Directed by Cathy Yan and written by Christina Hodson, Warner Brothers looks to replicate Disney by hiring a relatively unknown director, hooking them up with a consistent writer, and giving them a blockbuster budget while saying, “Good luck and don’t make anything too unmarketable.” For Warner Brothers, it’s worth a shot, and with the mass financial success of “Joker” grossing a billion dollars globally, they might as well try anything to get the ball rolling again on their main cinematic universe.
And to its credit, Birds of Prey is surprisingly fun. Margot Robbie manages to pull off the manic hyperactive Riot Grrrl aesthetic of the titular Harley Quinn well and even manages to convey some seemingly genuine emotions. And while Mary Elizabeth Winestead as Huntress and Jurnee Smollet-Bell as Black Canary are incredibly one-note, they never quite feel tiresome.
The film’s action scenes are also incredibly well done. After a decade of the MCU’s close-up and fast cut action scenes, it is truly refreshing to see a wide shot comic book action scene. In which aggressively absurd violence reigns supreme with breaking bones, plenty of blood, and gunshot wounds, there is a part of me that finds Harley Quinn dispatching hordes of roided out thugs in increasingly absurd ways incredibly entertaining. The fact that the majority of this film’s run time and budget most likely went to these action scenes is not a problem for me in the slightest.

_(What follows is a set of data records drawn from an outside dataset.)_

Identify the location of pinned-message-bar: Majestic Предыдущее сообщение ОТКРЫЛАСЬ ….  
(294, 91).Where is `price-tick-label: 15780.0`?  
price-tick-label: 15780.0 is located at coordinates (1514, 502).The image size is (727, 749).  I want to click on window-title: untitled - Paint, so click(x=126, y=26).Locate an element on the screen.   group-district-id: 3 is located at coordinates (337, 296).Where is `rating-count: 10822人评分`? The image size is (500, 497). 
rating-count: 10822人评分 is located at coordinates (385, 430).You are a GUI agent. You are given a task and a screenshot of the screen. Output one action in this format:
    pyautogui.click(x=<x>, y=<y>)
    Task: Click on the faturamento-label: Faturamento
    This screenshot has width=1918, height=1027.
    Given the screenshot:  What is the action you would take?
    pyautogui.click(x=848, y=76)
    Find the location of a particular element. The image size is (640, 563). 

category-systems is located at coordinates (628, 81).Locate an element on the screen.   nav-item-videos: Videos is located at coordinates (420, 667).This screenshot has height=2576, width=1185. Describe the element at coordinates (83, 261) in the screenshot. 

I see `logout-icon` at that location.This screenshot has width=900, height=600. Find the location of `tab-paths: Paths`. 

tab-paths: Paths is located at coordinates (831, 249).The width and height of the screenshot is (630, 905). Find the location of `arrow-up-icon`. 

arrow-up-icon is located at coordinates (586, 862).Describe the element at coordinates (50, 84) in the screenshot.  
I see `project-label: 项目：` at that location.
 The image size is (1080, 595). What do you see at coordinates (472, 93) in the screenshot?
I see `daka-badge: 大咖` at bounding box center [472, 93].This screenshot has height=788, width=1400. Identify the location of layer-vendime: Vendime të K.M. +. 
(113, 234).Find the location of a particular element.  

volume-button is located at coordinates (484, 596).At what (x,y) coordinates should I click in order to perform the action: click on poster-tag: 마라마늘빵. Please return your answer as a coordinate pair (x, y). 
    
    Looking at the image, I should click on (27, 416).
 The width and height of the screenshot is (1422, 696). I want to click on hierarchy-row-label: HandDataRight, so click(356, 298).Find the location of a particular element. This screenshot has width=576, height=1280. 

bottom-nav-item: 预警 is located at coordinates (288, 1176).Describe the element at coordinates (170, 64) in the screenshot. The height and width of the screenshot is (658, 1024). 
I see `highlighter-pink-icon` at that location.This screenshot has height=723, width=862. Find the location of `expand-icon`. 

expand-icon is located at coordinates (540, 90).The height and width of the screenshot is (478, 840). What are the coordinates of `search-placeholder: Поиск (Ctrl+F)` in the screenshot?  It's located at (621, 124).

However, the film struggles in terms of dialogue and plot. The dialogue is akin to the inner monologue of a 12-year-old who thinks they are particularly funny. And like most 12-year-olds, the film’s dialogue is not anywhere near as funny as it thinks it is. Which makes the film’s downtime between fight scenes rather difficult to stomach as it tries very hard to show you just how funny it is.
The plot has been made purposefully difficult to follow to mimic Harley Quinn’s psyche. To put it nicely, the plot is told out of order, but it feels more like it was randomly generated as the movie jumps around relying on very forced narration from Harley Quinn to smooth out the jarring transitions. This leads to the film feeling as if it has little to no narrative structure, resulting in a lack of pay off at the end of the film.
Perhaps the saddest of all the errors is that of the film’s villain, Black Mask, who is the victim of the film’s poor plot and dialogue structure as he is easily the weakest character of the film. This is truly unfortunate because Ewan McGregor is trying very hard to convince you that his portrayal of Black Mask is much deeper and cooler than it is. But despite his best efforts, the character can be boiled down to an emotionally immature, sexy billionaire with the world view of an incel and he acts just like that in every scene he is in.
But despite these glaring and obvious flaws, Birds of Prey still feels remarkably fun. Maybe it’s just the part of my brain that likes watching people in costumes beat on each other, but I left this film with both a smirk and a deep shame for having smirked. I feel that this film falls deep into my guilty pleasure canyon and there it will stay as my inner critic berates me for having fun with a film this stupid. Birds of Prey is not a conventionally good film in any way, yet it is a film that is absurd enough to be genuinely enjoyable throughout its run time. If a hyper, violent, less funny Deadpool in Riot Grrl cosplay sounds up your alley, then this film is worth a shot. It may become one of your favorite guilty pleasures too.